NICE is not recommending Novartis’s Jakavi after it found problems with the firm’s data and costing model for its drug.
The Institute has published final draft guidance not recommending Novartis’ Jakavi (ruxolitinib) for the treatment of disease-related splenomegaly (enlarged spleen) or its symptoms in adults with primary myelofibrosis, or post polycythaemia vera myelofibrosis or post essential thrombocythaemia myelofibrosisi.
Novartis believes that its drug is worth £74,000 per QALY gained, but NICE argues that it is actually double this – NICE does not usually recommend a drug that has a QALY over £30,000.
Jakavi costs £3,600 for a 60-tablet pack of 15 mg or 20 mg tablets, or £1,800 for a 60-tablet pack of 5 mg, meaning an annual cost of around £43,200 per patient. The firm has not offered a patient access scheme to help lower the cost of the medicine.
NICE concluded that Jakavi was clinically effective and a step change in innovation for treating the condition, but could not be considered a cost-effective use of NHS resources compared with best available therapy for treating disease-related splenomegaly or symptoms in adults with myelofibrosis.
It also said that although it was plausible the drug could offer an overall survival benefit, the reason for this “remained unclear” because of uncertainties in the evidence.
Commenting on the final draft guidance, Sir Andrew Dillon, chief executive at NICE, said: “Myelofibrosis and splenomegaly can be extremely debilitating, with symptoms such as severe itching and fatigue. It is disappointing not to be able to recommend this new treatment in our final draft guidance, but in order to do this we have to be sure that the treatment is both clinically and cost effective, because money has to be diverted from elsewhere in the health service to pay for it.”
NICE also said there were “concerns” around the limitations of the Novartis’ economic model when cost assessing its medicines.
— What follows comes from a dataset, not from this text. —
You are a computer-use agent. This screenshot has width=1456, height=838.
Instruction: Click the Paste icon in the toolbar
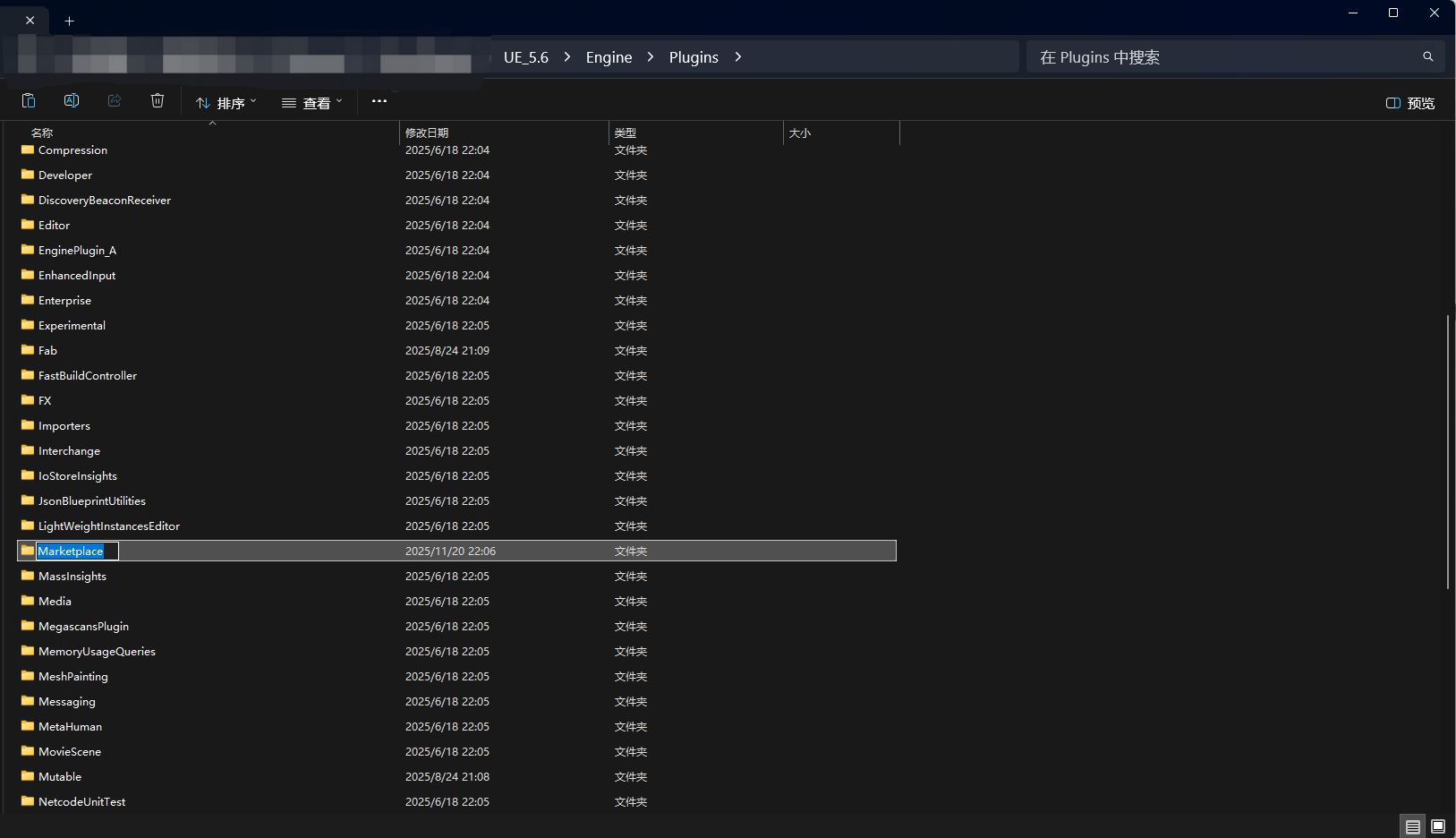coord(29,101)
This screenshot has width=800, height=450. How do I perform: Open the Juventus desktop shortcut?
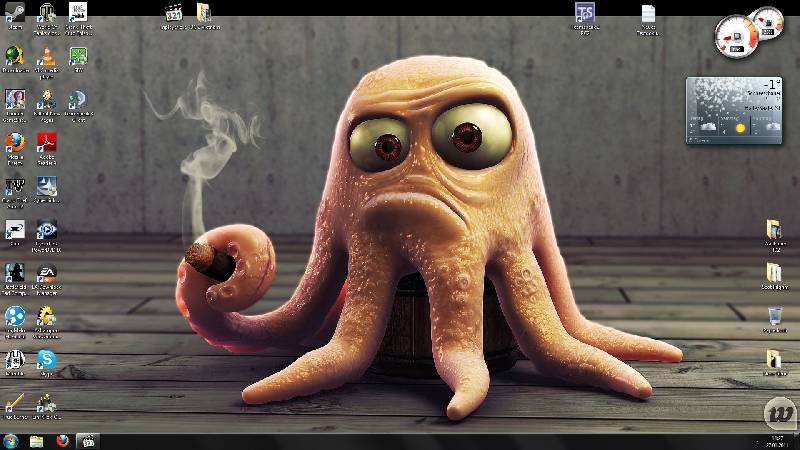[x=15, y=359]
NICE’s committee concluded that there were “fundamental issues” with the structure of the Novartis’ model, and that the associated assumptions increased the uncertainty of its cost effectiveness.
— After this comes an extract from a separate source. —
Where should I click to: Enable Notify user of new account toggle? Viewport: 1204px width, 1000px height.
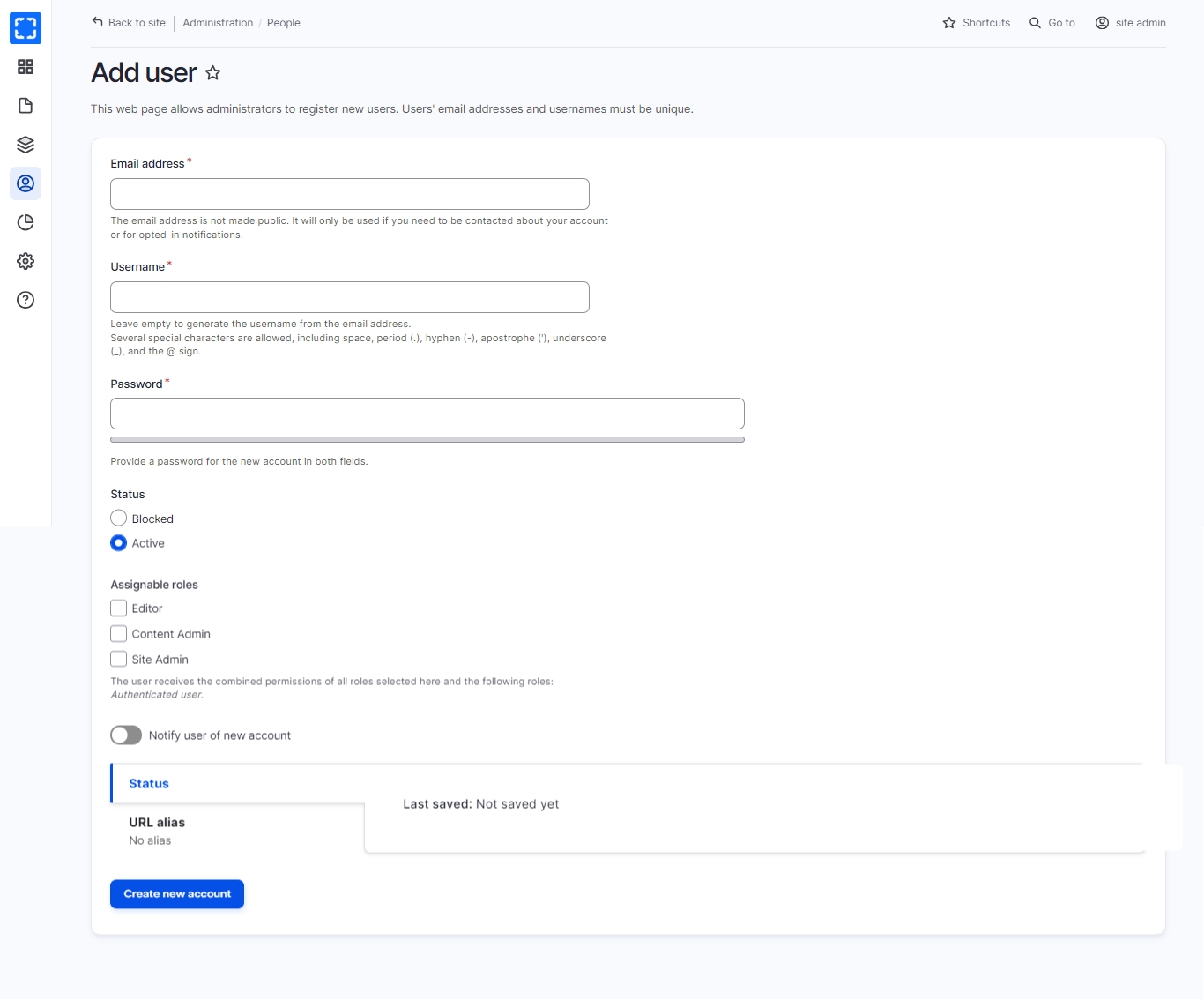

Final guidance is expected to be published in June 2013, but it looks likely that the medicine will not be approved for NHS funding unless Novartis offers a discount, or can come up with a better economic model.
Myelofibrosis is a type of haematological cancer and is a rare condition, with around 0.4 cases per 100,000 each year in the UK. The bone marrow becomes scarred (fibrosed) making it is less able to make blood cells.
To compensate for this, other organs in the body, including the liver and the spleen, begin to produce them. As the spleen begins to produce blood cells, it grows in size causing splenomegaly (enlarged spleen).